3. Respiratory distress

The nurse performs a physical assessment on a client with type 2 diabetes mellitus. Findings include a fasting blood glucose level of 120 mg/dL (6.8 mmol/L), temperature of 101 °F (38.3 °C), pulse of 102 beats/minute, respirations of 22 breaths/minute, and blood pressure of 142/72 mm Hg. Which finding would be the priority concern to the nurse?

3. Temperature

The nurse provides instructions to a client newly diagnosed with type 1 diabetes mellitus. The nurse recognizes accurate understanding of measures to prevent diabetic ketoacidosis when the client makes which statement?

4. "I will notify my health care provider (HCP) if my blood glucose level is higher than 250 mg/dL (14.2 mmol/L)."

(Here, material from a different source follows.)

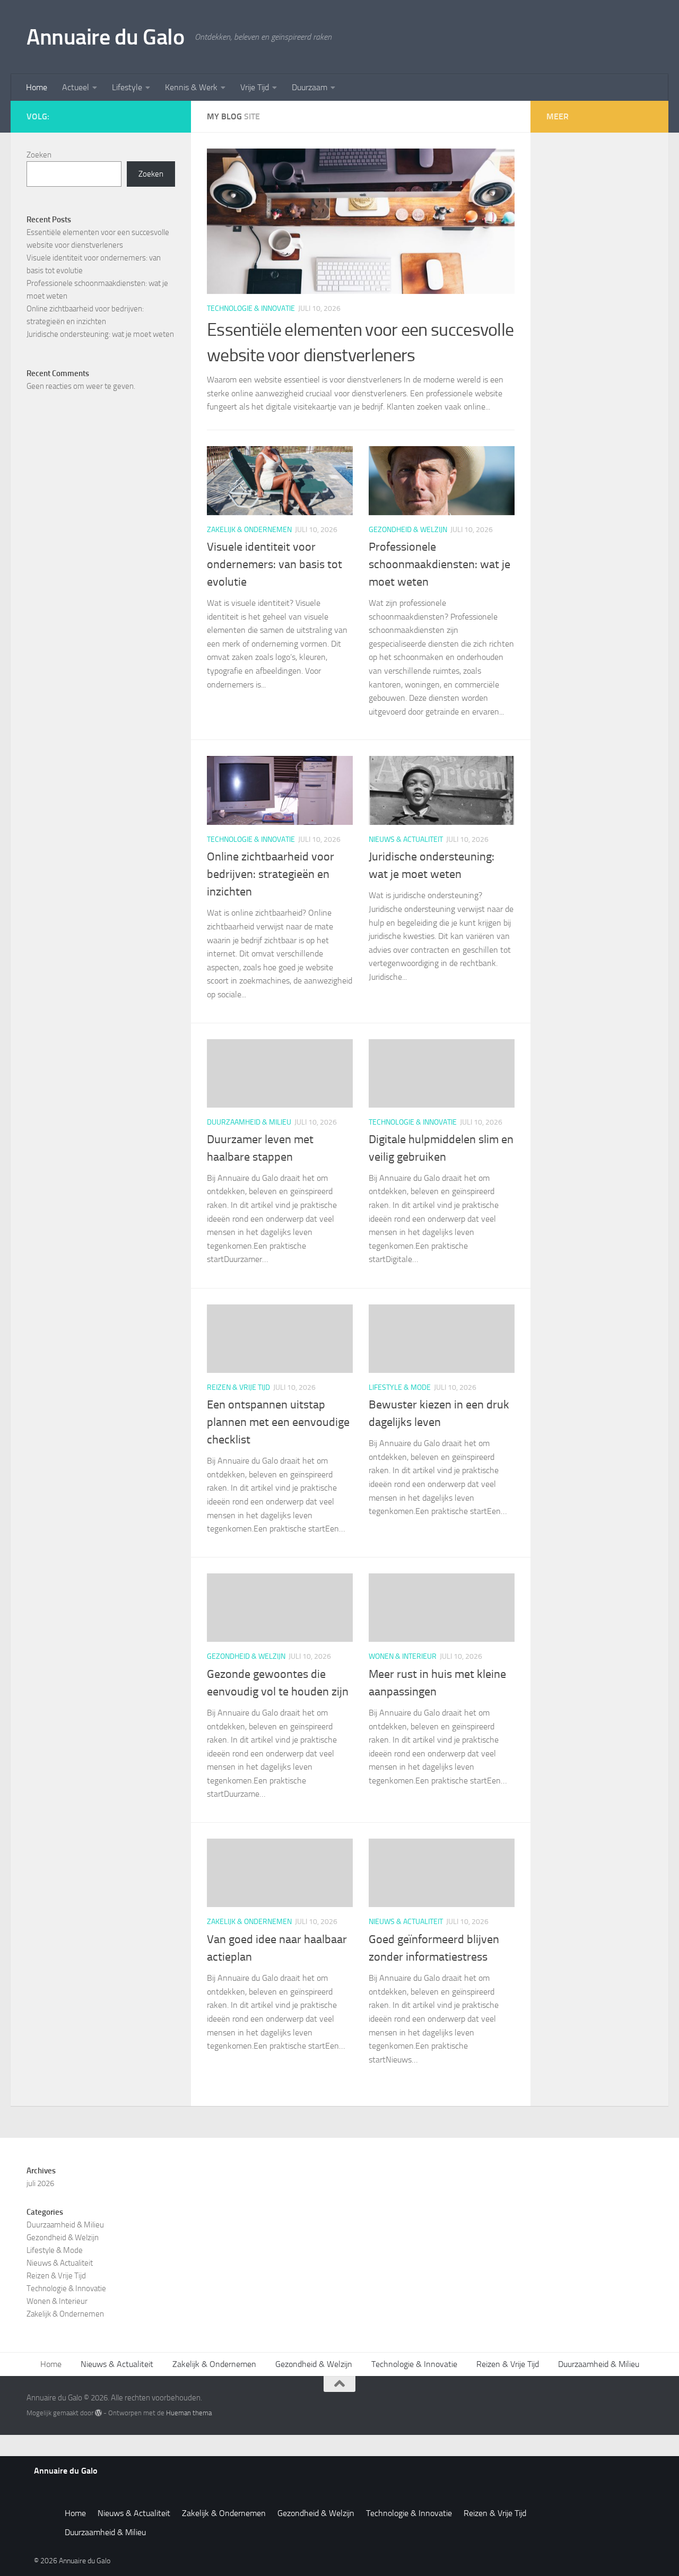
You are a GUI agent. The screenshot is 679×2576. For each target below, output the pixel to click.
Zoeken (39, 155)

The nurse is caring for a client admitted to the emergency department with diabetic ketoacidosis (DKA). In the acute phase, the nurse plans for which priority intervention?

4. Administer short-duration insulin intravenously.

An external insulin pump is prescribed for a client with diabetes mellitus. When the client asks the nurse about the functioning of the pump, the nurse bases the response on which information about the pump?

4. It administers a small continuous dose of short-duration insulin subcutaneously. The client can self-administer an additional bolus dose from the pump before each meal.